I have to hand it to Quentin Tarantino: two decades into his career, he's still trying to find ways to turn his movies into theatrical events. This hasn't always worked out for him: his four-hour Kill Bill was sliced into two separate films for its theatrical run, and his experiment with Robert Rodriguez, Grindhouse, designed to emulate the fun of watching a double feature at a sleazy repertory theater (such as LA's New Beverly, which Tarantino subsequently bought), was also divided into two standalone features for home video.
The Hateful Eight is another lengthy proposition, clocking in at just under three hours – actually, over three hours, if you see the film the way Tarantino intended, on projected 70mm film and with a musical overture and intermission, just like the studio epics of the 1960s. This time, producer/distributor Harvey Weinstein gave free reign to the director's ambitions, though he forced a digital release of the film as well. Alas, I did not see The Hateful Eight in 70mm, though Tarantino's insistence on using this expensive, practically extinct film stock is rather quirky, given that the bulk of his movie takes place inside a single cabin.

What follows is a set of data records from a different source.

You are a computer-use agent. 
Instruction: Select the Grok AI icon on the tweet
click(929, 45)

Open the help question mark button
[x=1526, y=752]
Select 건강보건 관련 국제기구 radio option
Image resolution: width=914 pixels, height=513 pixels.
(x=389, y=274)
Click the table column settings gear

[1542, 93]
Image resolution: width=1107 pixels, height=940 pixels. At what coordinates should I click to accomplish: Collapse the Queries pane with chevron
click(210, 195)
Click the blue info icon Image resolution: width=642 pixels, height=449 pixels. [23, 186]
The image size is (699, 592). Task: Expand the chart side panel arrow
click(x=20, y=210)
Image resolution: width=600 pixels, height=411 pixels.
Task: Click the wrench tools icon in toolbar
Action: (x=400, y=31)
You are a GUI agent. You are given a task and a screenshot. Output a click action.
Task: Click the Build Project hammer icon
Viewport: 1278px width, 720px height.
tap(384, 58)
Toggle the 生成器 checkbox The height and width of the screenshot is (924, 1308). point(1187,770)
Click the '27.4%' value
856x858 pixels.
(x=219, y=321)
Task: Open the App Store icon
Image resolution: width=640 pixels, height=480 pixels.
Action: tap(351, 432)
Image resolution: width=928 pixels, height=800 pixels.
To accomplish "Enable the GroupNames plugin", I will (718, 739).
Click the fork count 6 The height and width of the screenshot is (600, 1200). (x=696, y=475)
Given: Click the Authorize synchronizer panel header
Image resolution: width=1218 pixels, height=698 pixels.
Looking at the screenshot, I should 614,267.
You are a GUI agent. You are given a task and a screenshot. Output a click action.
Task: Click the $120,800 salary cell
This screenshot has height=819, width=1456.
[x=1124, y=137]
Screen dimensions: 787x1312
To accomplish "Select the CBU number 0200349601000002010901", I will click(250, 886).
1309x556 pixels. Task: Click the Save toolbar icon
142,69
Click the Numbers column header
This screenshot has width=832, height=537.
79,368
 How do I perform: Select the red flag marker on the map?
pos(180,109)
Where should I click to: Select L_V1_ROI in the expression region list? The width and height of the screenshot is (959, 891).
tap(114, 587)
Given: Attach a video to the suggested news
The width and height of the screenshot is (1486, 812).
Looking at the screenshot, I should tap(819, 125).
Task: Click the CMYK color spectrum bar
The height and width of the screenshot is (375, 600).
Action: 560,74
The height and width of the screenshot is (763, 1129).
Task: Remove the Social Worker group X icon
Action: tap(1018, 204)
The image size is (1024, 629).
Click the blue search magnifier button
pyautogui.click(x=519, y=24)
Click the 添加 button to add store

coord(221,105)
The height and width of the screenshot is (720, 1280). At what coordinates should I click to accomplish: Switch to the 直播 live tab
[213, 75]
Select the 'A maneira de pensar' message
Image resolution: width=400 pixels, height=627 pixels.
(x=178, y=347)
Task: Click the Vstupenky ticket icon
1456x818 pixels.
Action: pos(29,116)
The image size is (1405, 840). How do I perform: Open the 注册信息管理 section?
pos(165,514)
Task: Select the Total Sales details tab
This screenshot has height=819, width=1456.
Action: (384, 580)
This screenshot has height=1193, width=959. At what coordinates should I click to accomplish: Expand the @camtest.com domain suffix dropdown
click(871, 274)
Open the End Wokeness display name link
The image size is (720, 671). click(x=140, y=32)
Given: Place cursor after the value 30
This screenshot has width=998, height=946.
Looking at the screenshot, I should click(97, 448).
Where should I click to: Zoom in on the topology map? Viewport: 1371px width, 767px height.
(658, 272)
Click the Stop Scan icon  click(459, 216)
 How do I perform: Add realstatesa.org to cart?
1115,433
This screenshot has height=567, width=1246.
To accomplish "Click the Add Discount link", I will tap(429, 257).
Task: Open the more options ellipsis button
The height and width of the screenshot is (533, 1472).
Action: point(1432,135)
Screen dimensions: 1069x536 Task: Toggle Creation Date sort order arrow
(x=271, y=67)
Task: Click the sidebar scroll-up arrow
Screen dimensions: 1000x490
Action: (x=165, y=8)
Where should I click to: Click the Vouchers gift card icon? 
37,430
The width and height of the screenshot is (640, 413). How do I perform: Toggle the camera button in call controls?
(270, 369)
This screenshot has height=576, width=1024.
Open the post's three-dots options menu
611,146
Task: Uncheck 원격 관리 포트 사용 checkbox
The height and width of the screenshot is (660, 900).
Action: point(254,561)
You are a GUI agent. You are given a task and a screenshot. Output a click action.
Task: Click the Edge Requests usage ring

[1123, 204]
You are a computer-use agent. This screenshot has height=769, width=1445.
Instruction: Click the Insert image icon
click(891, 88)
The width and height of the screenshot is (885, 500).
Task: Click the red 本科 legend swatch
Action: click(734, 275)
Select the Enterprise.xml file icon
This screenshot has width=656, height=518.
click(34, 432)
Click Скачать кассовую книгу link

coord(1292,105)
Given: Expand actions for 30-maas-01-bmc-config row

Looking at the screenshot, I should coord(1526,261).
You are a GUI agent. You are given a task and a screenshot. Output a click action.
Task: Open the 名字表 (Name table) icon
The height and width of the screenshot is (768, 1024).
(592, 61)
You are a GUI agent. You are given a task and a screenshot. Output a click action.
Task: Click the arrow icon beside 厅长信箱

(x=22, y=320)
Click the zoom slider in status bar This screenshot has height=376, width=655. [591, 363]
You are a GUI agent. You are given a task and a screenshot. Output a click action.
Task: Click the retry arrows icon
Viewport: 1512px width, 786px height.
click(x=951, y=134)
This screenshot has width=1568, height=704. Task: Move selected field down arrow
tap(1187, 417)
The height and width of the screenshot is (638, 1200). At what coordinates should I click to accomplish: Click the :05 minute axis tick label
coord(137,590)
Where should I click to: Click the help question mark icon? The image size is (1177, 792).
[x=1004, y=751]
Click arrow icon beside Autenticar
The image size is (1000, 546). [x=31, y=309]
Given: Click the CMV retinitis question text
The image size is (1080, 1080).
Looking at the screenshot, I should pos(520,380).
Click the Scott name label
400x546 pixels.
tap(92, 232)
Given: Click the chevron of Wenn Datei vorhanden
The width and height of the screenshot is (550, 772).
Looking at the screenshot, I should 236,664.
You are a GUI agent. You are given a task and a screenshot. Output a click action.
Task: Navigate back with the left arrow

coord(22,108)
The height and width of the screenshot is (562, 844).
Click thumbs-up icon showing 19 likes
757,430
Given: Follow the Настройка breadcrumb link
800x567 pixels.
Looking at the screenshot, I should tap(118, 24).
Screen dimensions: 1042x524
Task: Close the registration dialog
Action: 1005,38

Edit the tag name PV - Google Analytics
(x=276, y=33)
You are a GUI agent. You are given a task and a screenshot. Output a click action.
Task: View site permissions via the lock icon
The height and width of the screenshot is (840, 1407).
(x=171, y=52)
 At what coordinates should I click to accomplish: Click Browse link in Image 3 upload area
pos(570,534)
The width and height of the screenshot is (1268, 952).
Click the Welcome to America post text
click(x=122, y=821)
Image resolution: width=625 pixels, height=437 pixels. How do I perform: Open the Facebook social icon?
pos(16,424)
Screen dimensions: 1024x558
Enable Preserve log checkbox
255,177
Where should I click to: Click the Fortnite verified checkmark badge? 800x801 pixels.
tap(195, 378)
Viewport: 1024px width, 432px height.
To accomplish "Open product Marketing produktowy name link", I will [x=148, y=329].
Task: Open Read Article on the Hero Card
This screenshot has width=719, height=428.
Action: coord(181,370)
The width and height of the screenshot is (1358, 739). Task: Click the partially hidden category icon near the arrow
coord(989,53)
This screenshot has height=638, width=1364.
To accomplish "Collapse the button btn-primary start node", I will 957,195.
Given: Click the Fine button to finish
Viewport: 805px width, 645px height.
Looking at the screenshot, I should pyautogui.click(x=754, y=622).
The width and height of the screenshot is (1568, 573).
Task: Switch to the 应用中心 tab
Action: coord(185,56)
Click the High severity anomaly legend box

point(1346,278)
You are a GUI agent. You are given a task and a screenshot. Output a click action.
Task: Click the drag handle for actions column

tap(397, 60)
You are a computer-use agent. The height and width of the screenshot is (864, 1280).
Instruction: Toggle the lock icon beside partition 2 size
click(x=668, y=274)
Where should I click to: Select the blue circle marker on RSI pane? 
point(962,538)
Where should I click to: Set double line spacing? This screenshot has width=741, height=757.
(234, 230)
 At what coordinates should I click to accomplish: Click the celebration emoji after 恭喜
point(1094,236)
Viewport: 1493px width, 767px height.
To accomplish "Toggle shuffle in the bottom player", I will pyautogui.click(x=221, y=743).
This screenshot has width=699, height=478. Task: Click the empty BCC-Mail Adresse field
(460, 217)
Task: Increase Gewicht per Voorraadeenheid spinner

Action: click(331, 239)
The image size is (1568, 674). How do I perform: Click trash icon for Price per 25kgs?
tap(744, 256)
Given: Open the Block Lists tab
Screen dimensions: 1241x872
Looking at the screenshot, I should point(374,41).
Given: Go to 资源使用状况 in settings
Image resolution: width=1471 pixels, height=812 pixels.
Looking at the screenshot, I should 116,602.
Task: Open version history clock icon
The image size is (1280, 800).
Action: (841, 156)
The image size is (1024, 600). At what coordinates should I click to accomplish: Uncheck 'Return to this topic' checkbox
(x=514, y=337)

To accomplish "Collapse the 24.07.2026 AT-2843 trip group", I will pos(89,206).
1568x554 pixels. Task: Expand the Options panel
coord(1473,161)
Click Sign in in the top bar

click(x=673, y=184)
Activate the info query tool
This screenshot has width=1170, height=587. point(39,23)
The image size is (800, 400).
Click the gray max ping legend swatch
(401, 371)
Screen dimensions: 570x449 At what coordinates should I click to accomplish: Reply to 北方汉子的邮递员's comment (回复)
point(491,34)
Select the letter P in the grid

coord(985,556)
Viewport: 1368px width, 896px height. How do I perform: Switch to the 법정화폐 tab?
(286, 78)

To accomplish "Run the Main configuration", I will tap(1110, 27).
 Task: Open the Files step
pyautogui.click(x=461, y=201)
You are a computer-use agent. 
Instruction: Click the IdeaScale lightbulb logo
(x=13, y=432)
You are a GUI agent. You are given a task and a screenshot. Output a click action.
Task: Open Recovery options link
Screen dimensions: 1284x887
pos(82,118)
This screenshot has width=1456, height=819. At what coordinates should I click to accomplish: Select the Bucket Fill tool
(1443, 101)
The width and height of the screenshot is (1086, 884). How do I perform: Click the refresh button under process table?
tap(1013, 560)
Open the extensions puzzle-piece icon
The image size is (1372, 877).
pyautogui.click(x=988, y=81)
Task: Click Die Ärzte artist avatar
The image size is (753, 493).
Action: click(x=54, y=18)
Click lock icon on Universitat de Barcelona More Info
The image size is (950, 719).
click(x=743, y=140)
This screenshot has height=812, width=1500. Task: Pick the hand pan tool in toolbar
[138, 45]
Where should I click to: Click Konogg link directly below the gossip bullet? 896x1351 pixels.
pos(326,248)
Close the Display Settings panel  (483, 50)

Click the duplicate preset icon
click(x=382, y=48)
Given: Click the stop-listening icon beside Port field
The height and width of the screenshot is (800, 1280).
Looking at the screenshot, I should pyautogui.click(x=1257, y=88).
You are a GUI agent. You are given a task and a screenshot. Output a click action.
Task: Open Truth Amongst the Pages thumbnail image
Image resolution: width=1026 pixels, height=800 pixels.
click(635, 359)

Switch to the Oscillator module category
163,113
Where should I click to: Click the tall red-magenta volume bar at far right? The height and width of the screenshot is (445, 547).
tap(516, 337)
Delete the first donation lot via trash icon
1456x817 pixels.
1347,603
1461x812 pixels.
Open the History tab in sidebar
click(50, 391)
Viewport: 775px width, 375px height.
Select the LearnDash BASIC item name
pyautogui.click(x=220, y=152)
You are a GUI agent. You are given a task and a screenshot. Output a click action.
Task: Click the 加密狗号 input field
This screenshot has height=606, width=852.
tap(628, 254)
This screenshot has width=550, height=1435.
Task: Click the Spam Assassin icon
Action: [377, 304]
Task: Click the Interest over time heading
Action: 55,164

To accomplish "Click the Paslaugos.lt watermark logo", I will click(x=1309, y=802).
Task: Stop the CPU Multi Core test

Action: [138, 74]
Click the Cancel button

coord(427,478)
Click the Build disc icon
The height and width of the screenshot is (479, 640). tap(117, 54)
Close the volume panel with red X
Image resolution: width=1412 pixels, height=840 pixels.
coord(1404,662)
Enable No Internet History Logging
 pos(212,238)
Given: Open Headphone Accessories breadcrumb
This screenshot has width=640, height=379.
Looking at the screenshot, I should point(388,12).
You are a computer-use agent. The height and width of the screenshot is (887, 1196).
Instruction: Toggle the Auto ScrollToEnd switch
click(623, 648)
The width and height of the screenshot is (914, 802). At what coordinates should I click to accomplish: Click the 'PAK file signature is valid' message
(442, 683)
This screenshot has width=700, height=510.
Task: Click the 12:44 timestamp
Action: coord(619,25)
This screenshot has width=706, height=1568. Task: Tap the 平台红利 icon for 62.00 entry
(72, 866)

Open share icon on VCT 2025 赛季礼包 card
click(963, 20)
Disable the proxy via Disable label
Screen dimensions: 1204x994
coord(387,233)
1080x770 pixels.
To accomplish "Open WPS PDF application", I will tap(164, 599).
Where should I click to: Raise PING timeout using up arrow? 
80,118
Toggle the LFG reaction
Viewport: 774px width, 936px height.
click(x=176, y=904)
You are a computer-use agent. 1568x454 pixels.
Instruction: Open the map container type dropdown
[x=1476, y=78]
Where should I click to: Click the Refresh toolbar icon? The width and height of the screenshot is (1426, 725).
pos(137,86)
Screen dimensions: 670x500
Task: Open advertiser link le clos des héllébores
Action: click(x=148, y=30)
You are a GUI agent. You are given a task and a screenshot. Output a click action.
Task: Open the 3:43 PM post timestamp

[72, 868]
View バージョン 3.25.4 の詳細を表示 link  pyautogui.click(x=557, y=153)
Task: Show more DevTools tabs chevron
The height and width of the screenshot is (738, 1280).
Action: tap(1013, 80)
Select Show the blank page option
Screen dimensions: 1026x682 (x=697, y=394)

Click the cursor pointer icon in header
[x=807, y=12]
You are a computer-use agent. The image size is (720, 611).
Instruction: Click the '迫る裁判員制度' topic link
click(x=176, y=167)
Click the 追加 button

The plot concerns an octet of suspicious characters who find themselves snowed in together one evening in 1870s Wyoming, their mutual distrust ever deepening. Although the film is ostensibly a Western, it's really more an homage to Agatha Christie whodunits: The Hateful Eight will feel familiar to anyone who's seen The Mousetrap. Smartly, Tarantino, knowing that a whodunit is an intellectual exercise with little actual suspense, turned his drama into a who's-gonna-do-it, playfully ratcheting up the tension with each passing minute.
Though the film is predictably talky and there are some slow moments, I was never bored, thanks especially to a third act that pays off in spades. Stagy as it may be – in fact, Tarantino has suggested adapting his own script into a stage play – in the end there is no question whose movie you're watching.
The actors, Tarantino veterans and newcomers alike, are all in top form, Ennio Morricone's score is fabulous (though there's not enough of it)... and the rest comes down to whether you like the writer/director or not. If you're a fan, I can't imagine that you will be disappointed by The Hateful Eight. It lacks the emotional punch of Inglourious Basterds and Django Unchained, relying instead on pure meanness (and a misogynistic vibe, forgiven only because Tarantino usually shows great respect for his female characters), but it's confidently over-the-top and I enjoyed it.